Gael shook his head. “That was for other fish, or raiders. This was different, ritual. Father said the whale gave so much to the people that it deserved respect. We would take one pass. Just one. If we failed and the whale left, that was that.” He grinned. “Mother always got me out of the water quick, though. No sense in giving the whale an extra chance. Sometimes, when I missed my chance, I could see the scars of other knives as the whale passed. There are songs about the whales, about the scars the people and the whales give each other. Scars, Father said, are what made the people strong.”

“I’m not sure whether that’s barbaric or badass.” Wynn said.

“Yes.” Gael said. “Father said that Cordelia was a hard choice, but a brave one. The stations and other worlds of the Nineteen were brave too, sailing into the unknown. On Cordelia, we told stories and kept libraries to keep the old knowledge alive, but lived in the past and trusted the future to the Caretaker.
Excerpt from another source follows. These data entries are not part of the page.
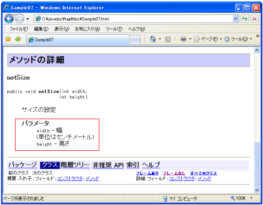The image size is (263, 205).
Task: Open the ファイル(F) menu
Action: click(x=19, y=29)
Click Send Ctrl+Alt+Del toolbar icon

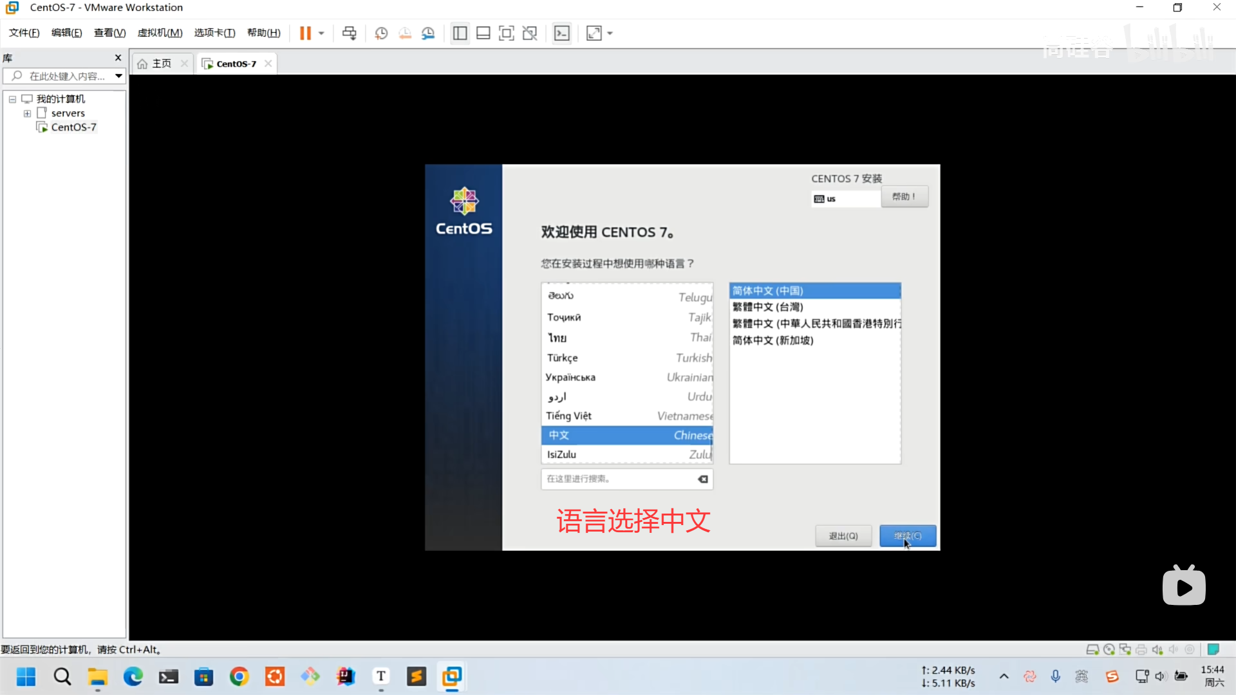pos(349,33)
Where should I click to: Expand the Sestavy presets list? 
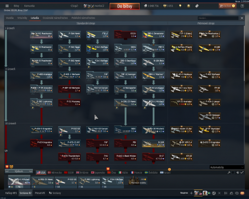(55, 193)
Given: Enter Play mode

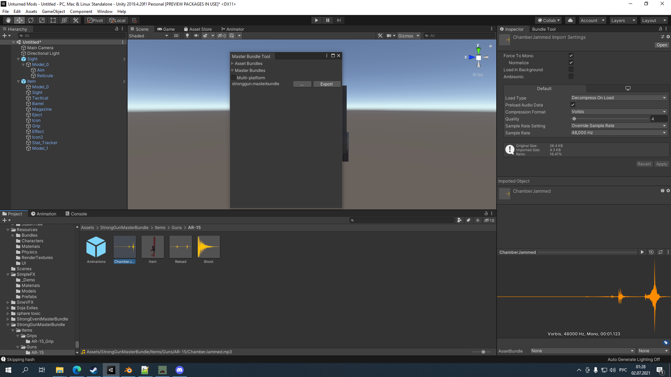Looking at the screenshot, I should pos(316,20).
Still, the library was Mother’s favorite place. Did you two have favorite places?”

“The window,” they both said. They laughed and the two of them shared a smile. Wynn gestured for Naomi to speak first, sprinkling something on the fish.

“The window,” she said again. “The mess hall had a massive one. Whenever the station’s course brought it near one of the Nineteen, the window seats became everything to us. We could see it all from there: the window had a mag-function, so we could see as much or as little as we wanted. If we’d been above Cordelia, Gael, I might have seen you in your boat. All those people that we could see, living so differently from us.”

Naomi looked sad for a moment, but smiled. “But I’m here now. I’m one of those people, living differently. I have my chance to see the Nineteen from the ground. So few of my siblings ever get to say that.”

“My father toured the Nineteen,” Wynn said. “He never said much about it: I think the whole trip was just one massive party. He probably didn’t remember anything worthwhile.”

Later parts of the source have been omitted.